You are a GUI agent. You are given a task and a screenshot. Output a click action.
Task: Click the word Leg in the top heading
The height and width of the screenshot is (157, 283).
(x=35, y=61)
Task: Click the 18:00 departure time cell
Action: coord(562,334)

++++++++

§ **EXERCISE INSTRUCTIONS**: Write every entry out again. Leave each one exactly as it is.

§ **OUTPUT**:
You are a GUI agent. You are given a task and a screenshot. Output a click action.
Task: Click the word Leg in the top heading
The height and width of the screenshot is (157, 283).
(x=35, y=61)
Task: Click the 18:00 departure time cell
Action: coord(562,334)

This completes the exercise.